Until then, the more common term for developing nations – countries that had yet to industrialise fully – was “Third World”.
That term was coined by Alfred Sauvy in 1952, in an analogy with France’s historical three estates: The nobility, the clergy and the bourgeoisie. The term “First World” referred to the advanced capitalist nations; the “Second World”, to the socialist nations led by the Soviet Union; and the “Third World”, to developing nations, many at the time still under the colonial yoke.
Sociologist Peter Worsley’s 1964 book The Third World: A Vital New Force In International Affairs further popularised the term. The book also made note of the Third World forming the backbone of the Non-Aligned Movement, which had been founded just three years earlier as a riposte to bipolar Cold War alignment.
Though Worsley’s view of this Third World was positive, the term became associated with countries plagued by poverty, squalor and instability.
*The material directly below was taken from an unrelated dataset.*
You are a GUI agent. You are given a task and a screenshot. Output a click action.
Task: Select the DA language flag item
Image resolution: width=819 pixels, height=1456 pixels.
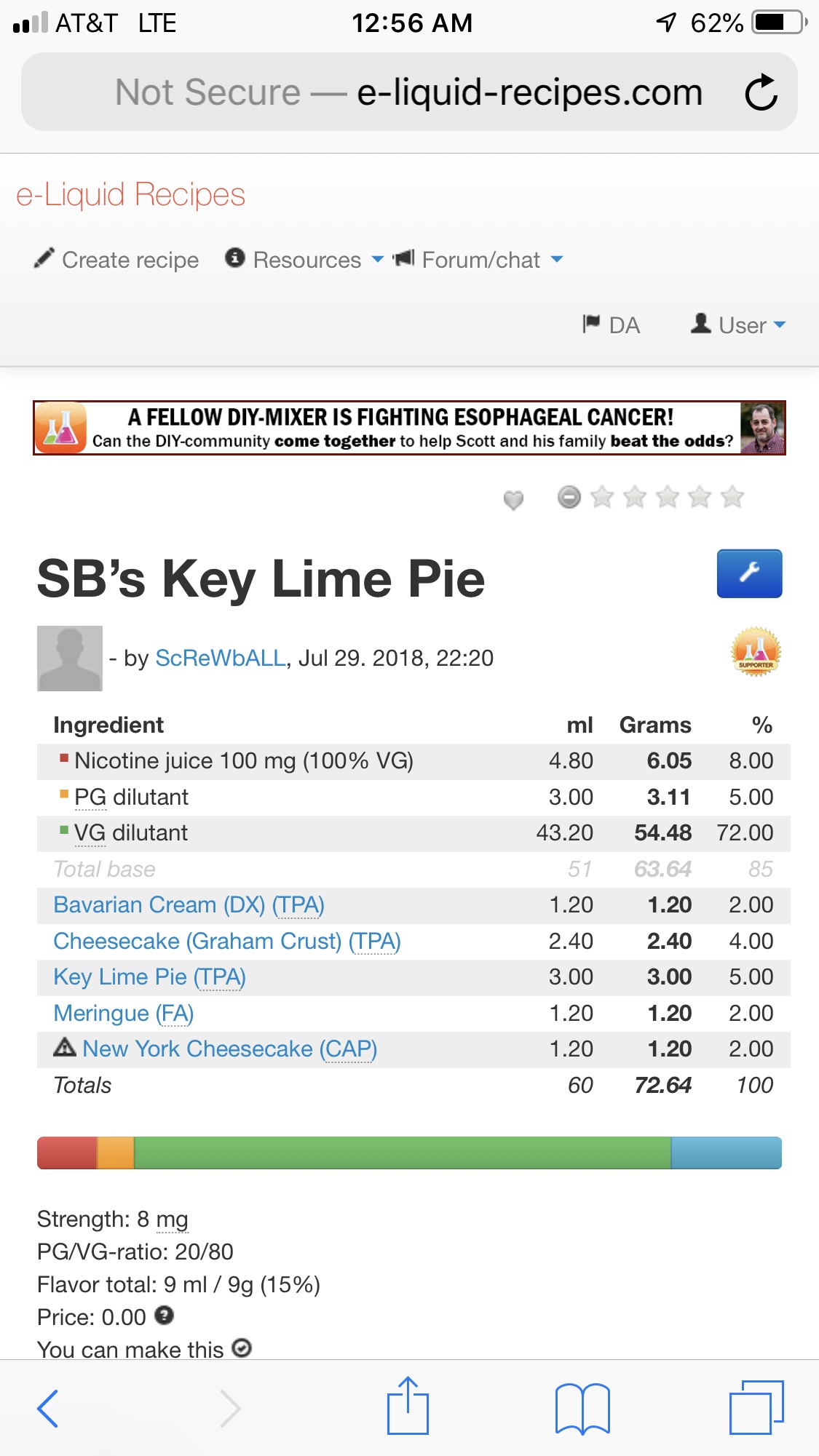click(x=612, y=325)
Third World became a synonym for banana republics ruled by tinpot dictators – a caricature spread by Western media.
The fall of the Soviet Union – and with it the end of the so-called Second World – gave a convenient pretext for the term “Third World” to disappear, too. Usage of the term fell rapidly in the 1990s.
Meanwhile “developed”, “developing” and “underdeveloped” also faced criticism for holding up Western countries as the ideal, while portraying those outside that club as backwards.